The UK confectionery market has been forecast to increase at a compound annual growth rate (CAGR) of 2.16% over the next five years, increasing from a per-capita consumption of over 8.7kg at the start of 2012, to reach just over 9.4kg by 2017.

According to a recent report, ‘The Future of the Confectionery Market in the United Kingdom to 2017,’ in terms of categories, ‘Chocolate’ is forecast to continue as the largest sector in the industry, and will see a volume of just under 400 million kg by 2017.

The second largest category, ‘Sugar Confectionery’ will see a volume of around 180 million kg by 2017.

With consumers staying at home to save money because of the economic crisis, demand for this format has significantly increased.
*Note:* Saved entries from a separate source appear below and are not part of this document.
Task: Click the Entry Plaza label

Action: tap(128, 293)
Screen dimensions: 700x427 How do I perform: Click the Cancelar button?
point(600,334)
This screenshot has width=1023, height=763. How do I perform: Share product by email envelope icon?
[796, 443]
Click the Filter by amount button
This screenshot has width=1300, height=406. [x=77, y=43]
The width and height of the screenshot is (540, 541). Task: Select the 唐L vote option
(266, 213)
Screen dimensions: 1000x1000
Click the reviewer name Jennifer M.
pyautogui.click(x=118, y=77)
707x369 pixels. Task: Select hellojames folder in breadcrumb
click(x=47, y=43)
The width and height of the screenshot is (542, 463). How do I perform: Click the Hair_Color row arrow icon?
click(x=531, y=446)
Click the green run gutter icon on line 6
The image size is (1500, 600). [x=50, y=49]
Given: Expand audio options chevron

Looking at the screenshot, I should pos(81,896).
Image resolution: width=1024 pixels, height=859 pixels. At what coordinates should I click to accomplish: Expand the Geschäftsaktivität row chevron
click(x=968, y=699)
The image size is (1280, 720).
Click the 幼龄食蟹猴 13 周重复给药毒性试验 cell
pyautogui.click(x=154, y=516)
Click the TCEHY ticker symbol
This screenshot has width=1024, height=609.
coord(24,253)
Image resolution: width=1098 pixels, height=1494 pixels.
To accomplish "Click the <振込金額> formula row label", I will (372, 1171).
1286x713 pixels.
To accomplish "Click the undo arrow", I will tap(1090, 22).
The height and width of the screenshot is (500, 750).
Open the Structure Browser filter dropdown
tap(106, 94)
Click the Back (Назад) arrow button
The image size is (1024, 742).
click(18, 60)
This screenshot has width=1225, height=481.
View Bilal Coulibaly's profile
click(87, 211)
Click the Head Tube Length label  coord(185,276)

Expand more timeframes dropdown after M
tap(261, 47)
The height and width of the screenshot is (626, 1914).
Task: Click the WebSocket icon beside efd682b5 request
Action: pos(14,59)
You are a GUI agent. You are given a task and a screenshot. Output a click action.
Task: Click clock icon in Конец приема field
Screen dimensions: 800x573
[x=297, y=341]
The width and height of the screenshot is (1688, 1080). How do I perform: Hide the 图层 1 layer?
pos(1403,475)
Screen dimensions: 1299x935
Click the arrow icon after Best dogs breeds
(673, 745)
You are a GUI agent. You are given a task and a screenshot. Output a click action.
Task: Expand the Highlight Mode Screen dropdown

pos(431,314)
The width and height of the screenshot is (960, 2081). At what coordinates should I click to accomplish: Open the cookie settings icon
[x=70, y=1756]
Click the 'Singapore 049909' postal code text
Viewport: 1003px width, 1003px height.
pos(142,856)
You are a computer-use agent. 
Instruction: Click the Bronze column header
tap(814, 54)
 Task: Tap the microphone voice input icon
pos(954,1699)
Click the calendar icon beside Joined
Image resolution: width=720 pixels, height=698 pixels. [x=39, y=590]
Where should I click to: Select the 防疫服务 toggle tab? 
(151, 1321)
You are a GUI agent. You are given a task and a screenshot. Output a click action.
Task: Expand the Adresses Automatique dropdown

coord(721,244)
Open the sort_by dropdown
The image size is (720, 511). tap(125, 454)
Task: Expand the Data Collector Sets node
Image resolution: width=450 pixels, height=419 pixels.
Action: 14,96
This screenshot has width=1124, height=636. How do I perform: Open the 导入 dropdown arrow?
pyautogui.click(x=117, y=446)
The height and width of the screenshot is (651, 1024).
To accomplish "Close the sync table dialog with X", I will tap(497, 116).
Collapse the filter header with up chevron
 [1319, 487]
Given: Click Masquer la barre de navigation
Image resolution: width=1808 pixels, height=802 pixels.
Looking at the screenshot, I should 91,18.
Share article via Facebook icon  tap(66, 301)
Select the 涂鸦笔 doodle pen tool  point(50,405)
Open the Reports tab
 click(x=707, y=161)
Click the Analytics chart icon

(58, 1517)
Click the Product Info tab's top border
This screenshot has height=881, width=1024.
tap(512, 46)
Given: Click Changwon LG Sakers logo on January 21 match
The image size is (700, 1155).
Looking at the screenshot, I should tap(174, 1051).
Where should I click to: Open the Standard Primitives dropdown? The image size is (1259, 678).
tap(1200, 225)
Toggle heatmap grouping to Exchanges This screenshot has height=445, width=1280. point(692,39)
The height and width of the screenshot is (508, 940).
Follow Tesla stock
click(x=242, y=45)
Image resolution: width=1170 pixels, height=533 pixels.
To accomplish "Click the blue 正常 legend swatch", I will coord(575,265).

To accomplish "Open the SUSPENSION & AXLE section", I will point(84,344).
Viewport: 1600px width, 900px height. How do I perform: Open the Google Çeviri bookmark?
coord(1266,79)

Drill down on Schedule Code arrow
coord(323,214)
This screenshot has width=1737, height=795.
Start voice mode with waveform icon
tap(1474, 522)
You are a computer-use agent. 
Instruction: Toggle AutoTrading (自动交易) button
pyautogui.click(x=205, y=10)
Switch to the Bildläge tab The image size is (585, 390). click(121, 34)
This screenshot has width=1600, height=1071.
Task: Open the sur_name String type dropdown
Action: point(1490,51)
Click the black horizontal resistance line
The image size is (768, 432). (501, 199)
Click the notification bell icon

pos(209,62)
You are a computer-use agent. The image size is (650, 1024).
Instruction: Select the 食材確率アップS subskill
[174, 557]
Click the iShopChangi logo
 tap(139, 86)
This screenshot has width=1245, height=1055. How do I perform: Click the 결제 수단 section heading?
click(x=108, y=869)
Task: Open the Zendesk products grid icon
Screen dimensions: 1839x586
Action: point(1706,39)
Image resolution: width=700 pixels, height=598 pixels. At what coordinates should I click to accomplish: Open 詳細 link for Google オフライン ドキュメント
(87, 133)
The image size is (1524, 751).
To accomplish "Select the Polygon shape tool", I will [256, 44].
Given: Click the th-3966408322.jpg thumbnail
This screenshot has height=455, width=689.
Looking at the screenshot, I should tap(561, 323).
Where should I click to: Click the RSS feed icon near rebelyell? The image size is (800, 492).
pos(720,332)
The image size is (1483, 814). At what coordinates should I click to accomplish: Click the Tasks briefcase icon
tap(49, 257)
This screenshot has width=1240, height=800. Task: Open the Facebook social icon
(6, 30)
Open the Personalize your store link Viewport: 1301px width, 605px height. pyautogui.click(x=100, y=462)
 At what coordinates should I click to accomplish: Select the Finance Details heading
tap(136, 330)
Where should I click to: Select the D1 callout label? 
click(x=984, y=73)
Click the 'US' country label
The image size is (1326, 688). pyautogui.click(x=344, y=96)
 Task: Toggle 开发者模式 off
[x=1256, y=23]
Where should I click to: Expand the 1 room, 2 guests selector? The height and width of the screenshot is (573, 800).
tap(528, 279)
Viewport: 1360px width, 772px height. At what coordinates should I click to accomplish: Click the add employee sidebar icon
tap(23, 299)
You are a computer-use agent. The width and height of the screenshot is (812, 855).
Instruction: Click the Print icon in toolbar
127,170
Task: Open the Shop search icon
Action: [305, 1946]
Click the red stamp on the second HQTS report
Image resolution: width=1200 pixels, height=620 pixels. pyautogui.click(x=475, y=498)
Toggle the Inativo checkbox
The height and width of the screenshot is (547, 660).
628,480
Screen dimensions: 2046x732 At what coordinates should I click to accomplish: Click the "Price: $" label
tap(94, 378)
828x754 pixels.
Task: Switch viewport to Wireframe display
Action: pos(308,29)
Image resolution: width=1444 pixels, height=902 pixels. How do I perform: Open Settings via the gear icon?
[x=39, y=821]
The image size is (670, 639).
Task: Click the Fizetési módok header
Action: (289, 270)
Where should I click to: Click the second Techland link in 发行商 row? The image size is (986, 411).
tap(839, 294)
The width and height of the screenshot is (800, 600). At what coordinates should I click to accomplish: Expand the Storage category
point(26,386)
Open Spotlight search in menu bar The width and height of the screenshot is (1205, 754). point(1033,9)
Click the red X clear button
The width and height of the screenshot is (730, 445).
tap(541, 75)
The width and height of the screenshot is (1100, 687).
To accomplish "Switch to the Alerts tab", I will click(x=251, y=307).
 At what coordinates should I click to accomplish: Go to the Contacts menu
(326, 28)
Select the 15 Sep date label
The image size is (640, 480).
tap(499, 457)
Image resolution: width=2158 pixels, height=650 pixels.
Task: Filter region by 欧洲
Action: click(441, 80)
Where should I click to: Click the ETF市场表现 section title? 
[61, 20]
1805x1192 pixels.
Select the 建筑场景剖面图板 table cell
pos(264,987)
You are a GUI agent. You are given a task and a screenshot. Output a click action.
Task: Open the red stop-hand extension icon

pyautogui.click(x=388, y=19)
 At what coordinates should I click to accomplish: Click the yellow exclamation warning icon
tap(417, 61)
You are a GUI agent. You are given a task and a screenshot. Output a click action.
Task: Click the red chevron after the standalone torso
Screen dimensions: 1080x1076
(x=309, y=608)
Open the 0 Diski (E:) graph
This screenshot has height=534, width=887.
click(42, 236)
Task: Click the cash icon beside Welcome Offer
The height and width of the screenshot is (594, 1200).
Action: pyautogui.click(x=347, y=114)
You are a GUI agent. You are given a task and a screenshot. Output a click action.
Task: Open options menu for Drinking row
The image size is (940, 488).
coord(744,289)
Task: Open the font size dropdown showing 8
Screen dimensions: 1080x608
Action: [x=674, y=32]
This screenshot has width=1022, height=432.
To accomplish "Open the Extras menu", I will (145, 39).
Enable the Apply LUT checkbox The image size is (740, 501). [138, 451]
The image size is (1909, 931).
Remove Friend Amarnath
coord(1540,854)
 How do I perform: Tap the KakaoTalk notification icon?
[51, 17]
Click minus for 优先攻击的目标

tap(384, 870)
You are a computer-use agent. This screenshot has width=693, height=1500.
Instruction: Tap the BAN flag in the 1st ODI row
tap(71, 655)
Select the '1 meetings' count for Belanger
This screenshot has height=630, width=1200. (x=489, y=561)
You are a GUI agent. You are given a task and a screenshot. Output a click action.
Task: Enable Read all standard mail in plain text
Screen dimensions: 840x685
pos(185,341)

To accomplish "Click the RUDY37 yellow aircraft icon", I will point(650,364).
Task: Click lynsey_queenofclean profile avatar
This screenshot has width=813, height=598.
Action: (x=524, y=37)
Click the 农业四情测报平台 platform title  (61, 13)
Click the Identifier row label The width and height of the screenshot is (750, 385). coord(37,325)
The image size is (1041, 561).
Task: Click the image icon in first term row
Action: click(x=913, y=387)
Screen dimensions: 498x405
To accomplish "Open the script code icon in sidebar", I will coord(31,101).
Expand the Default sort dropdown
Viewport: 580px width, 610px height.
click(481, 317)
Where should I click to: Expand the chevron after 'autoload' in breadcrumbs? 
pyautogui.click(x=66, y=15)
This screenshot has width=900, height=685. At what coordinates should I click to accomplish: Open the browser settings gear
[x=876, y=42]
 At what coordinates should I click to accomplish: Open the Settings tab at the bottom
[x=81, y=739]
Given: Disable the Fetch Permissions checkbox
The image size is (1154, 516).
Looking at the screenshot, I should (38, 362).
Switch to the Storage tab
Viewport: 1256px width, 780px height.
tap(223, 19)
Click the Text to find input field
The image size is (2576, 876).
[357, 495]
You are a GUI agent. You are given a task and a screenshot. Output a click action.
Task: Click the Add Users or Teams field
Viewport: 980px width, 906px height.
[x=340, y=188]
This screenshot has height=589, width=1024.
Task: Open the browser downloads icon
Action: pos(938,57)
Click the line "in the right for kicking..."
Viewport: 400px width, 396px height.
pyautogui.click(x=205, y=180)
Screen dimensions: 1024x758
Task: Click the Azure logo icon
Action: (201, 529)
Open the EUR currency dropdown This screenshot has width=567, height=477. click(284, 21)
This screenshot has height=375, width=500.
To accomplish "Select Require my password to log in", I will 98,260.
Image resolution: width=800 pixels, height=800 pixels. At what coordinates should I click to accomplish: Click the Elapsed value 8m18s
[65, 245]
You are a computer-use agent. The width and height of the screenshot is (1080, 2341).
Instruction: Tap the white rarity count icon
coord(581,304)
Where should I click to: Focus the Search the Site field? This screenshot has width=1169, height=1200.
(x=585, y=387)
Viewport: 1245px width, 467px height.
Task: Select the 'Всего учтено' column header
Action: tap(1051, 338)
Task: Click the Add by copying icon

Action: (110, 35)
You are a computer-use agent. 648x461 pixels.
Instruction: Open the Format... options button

As a result, rather than introducing new products in an already saturated market, manufacturers are increasingly introducing sharing-format variations instead.

The fastest growing category is suggested to be ‘Gum’, which will grow at a CAGR growth rate of over 2.62% between 2012 and 2017.

Health has become a growing consideration with most gums now sugar-free (87%), and reporting to offer health benefits such as teeth whitening and plaque prevention.

Notable product developments currently being used by manufacturers in the confectionery industry are figure-shaped confectionery and price-marked packs. The former adds animation to consumers’ confectionery experience, while the latter is a response to consumers’ growing preference for price marked products.

Although the confectionery industry is doing well overall, there are certain points of concern. Premium brands are struggling to cope with the economic crisis, with Thorntons suffering particularly badly.

In addition, although the price of cocoa has declined, sugar is more expensive than ever before. Rising input costs must be absorbed somewhere; thus far, manufacturers have increased retail prices and reduced products’ weight. However, if the trend continues year on year, this may end up costing manufacturers’ their consumer loyalty.